### TASK TO COMPLETE
Wherever the string "Украина" occurs in a line of these records, report that line.

***** INFORMATION SUPPLIED *****

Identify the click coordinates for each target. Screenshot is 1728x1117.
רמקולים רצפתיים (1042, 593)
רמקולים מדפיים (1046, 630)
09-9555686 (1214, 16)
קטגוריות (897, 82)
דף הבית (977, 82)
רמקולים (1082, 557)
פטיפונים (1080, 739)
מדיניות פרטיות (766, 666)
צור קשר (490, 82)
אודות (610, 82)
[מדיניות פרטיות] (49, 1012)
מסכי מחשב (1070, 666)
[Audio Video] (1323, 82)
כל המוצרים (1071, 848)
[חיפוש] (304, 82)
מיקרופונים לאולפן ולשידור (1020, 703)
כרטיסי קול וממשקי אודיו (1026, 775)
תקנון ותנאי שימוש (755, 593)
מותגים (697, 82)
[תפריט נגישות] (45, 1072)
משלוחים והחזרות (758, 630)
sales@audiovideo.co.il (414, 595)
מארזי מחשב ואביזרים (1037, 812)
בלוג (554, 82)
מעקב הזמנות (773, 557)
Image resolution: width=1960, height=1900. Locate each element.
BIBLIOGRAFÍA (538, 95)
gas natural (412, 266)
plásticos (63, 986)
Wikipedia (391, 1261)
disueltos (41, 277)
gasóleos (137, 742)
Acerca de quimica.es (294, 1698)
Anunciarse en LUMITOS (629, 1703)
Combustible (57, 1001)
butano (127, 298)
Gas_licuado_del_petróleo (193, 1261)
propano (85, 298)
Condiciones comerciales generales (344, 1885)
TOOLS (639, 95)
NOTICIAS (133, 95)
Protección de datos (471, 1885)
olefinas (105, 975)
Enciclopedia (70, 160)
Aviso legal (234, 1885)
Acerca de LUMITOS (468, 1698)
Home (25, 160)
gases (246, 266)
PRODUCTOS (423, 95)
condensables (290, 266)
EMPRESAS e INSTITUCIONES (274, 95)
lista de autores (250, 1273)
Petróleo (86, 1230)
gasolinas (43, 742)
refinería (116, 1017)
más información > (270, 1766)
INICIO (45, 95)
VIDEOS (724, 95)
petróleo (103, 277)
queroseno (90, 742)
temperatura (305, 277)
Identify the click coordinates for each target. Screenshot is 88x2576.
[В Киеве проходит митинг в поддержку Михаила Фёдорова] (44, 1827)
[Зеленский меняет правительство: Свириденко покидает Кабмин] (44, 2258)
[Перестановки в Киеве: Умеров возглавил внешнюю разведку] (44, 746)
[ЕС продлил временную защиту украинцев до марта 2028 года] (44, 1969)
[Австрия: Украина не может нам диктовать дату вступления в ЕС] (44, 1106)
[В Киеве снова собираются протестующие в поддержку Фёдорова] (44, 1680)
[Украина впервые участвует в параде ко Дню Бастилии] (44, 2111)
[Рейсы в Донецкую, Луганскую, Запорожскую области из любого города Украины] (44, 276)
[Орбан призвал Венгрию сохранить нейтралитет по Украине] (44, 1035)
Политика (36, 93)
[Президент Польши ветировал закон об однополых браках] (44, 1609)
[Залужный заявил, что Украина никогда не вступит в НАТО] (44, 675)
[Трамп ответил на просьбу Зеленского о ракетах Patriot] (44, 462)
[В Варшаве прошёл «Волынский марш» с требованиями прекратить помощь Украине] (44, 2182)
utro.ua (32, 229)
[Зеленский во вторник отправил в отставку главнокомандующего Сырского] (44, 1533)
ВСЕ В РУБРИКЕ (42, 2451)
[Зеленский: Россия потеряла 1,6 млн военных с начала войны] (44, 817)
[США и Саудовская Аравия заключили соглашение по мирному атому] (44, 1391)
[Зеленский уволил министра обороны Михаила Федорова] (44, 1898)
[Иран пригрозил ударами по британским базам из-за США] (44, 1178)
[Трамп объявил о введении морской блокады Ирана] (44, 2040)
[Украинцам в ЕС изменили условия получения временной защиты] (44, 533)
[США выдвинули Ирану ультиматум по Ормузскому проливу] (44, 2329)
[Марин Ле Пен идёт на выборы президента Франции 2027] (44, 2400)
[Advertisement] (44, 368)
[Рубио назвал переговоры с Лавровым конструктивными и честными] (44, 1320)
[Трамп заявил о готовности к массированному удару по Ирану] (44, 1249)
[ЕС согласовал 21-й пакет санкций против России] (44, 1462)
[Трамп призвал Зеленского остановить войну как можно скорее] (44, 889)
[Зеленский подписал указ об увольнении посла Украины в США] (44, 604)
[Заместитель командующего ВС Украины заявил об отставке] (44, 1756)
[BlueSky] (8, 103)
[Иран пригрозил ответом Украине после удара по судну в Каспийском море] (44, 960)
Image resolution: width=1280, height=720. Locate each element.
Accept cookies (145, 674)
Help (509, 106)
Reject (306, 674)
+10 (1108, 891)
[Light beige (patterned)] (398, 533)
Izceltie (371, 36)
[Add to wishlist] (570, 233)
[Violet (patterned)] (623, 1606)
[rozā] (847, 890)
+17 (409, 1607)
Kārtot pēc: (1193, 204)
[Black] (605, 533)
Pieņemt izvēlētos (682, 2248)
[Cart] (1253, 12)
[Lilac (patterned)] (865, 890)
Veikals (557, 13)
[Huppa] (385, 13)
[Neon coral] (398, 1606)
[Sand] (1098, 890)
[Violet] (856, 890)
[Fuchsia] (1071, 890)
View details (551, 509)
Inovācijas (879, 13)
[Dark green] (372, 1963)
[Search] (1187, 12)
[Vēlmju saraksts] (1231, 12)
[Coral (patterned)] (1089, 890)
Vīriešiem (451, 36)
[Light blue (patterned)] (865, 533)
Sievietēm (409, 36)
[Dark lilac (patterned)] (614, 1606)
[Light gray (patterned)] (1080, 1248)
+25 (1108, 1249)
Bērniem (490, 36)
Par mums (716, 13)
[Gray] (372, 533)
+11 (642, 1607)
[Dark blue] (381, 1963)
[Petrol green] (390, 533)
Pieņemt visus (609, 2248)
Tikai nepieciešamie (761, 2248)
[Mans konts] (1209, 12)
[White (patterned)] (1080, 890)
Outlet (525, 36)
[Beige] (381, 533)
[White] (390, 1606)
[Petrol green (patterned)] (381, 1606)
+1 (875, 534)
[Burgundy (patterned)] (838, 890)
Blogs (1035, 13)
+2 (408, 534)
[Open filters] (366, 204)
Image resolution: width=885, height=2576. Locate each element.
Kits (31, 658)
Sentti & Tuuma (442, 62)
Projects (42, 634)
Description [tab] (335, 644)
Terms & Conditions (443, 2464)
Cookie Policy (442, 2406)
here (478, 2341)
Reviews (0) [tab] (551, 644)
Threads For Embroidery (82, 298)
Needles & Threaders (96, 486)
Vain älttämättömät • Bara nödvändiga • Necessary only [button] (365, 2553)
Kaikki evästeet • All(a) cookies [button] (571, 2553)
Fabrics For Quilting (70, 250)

*****

### EXERCISE RESULT
[Австрия: Украина не может нам диктовать дату вступления в ЕС] (44, 1106)
[Украина впервые участвует в параде ко Дню Бастилии] (44, 2111)
[Залужный заявил, что Украина никогда не вступит в НАТО] (44, 675)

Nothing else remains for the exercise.